Dialogue with Alexandre Gilbert on Simone de Beauvoir*
*This Dialogue was originally posted, thanks to Alexandre Gilbert, on The Times of Israelblog, 30 September 2017, featuring all four parts. For reading's sake, these questions are reblogged here, now beginning with the very first on David Allison's 'New Nietzsche' and turning, now, to Simone de Beauvoir.
AG ::
AG ::
2.Would
you say Simone de Beauvoir’s feminism was a Nietzscheism ?
BB ::
Certainly! But at the
same time, de Beauvoir was very wide ranging and she, like Sartre and like Merleau-Ponty,
was influenced by Husserl and especially Heidegger. Yet Nietzsche’s gift for
seeing through overlayers of culture suffuses de Beauvoir — as a scholar with a
breadth of reading and focus to match Nietzsche’s own, de Beauvoir draws on
antiquity, anthropology, history, literature, political economy in addition to psychology
and sociology.

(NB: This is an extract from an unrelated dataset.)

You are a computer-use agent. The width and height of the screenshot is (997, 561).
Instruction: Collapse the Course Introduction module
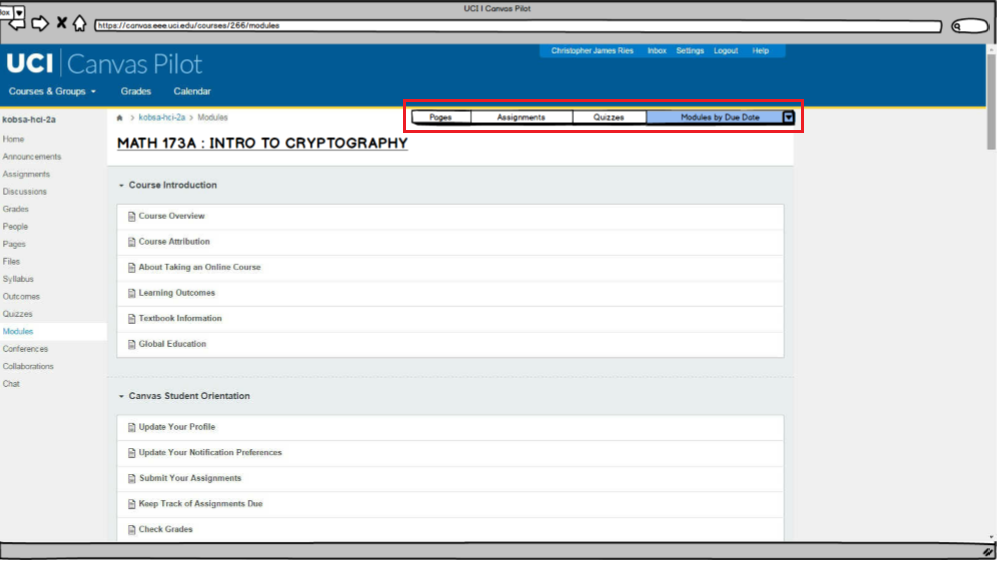coord(121,185)
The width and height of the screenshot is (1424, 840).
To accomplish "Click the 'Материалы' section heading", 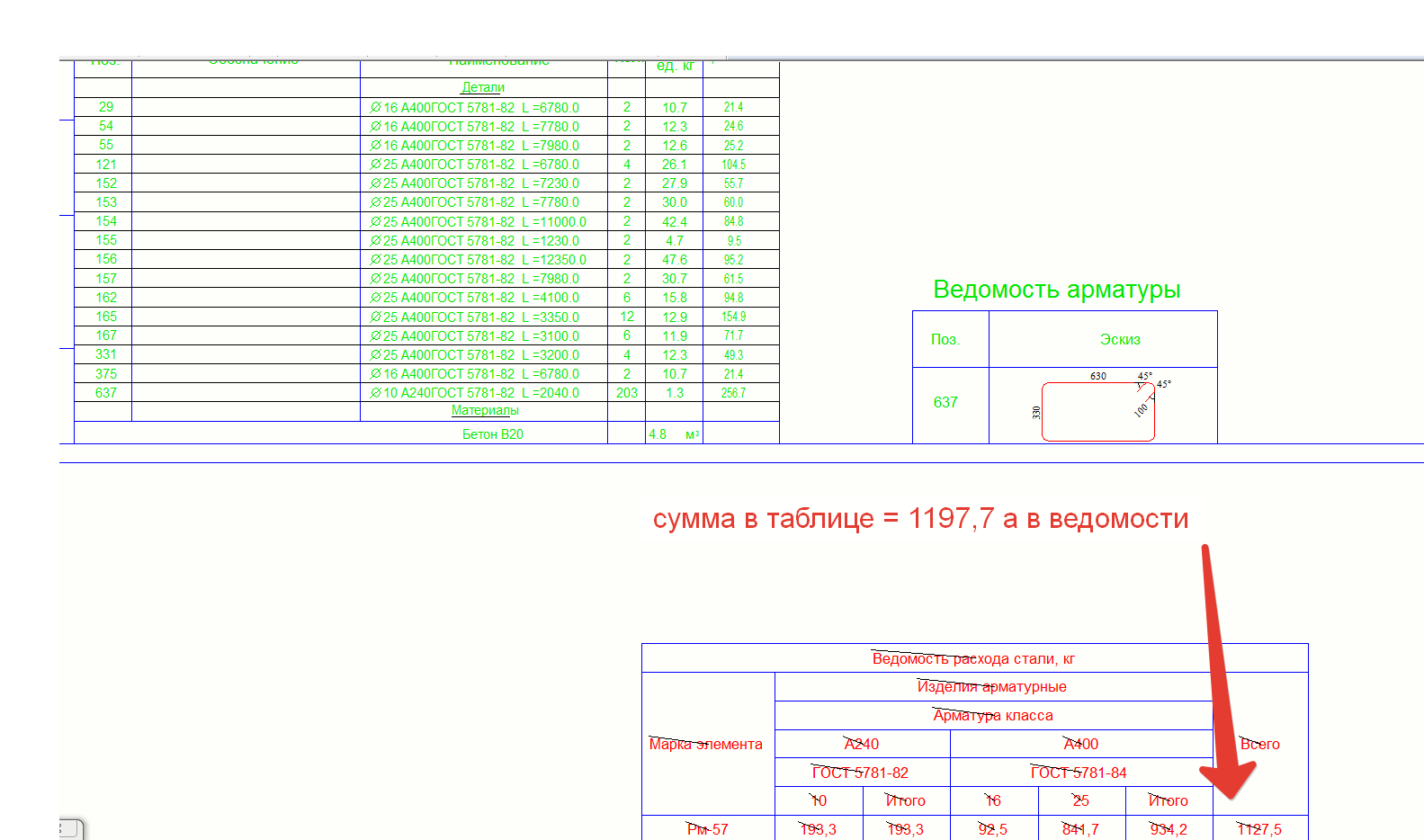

And she almost echoes
Nietzsche’s trenchant observation: “It is men who need to be educated better.” In that spirit, de Beauvoir although her
focus was on women never did lose sight of a kind of non- (or better said: not only) Hegelian but
Nietzschean dialectic attunement, looking not only at women but at the dynamic
with the ‘other.’ This was Nietzsche’s
variation on the master-slave dialectic and it foregrounded what de Beauvoir
called women’s complicity and the very grave dangers to woman’s being in the
world, existentially expressed to be sure, as de Beauvoir, before Hannah Arendt
already paid attention to the dynamic of lived life in all the dimensionalities
of a human lifetime, from birth to death.
The American de Beauvoir scholar,
Debra Bergoffen captures one aspect of the Nietzschean focus on educating men
better, as she remarked on The Hallelujah
Effect where I speak of the great Leonard Cohen regarding his often-observed
womanizing, to point out that women were not what his focus was about: it was
for Cohen as she noted the point I tried to make in my book about a certain tendency to male self-absorption, not ultimately
misogynistic because Cohen’s focus was always Cohen.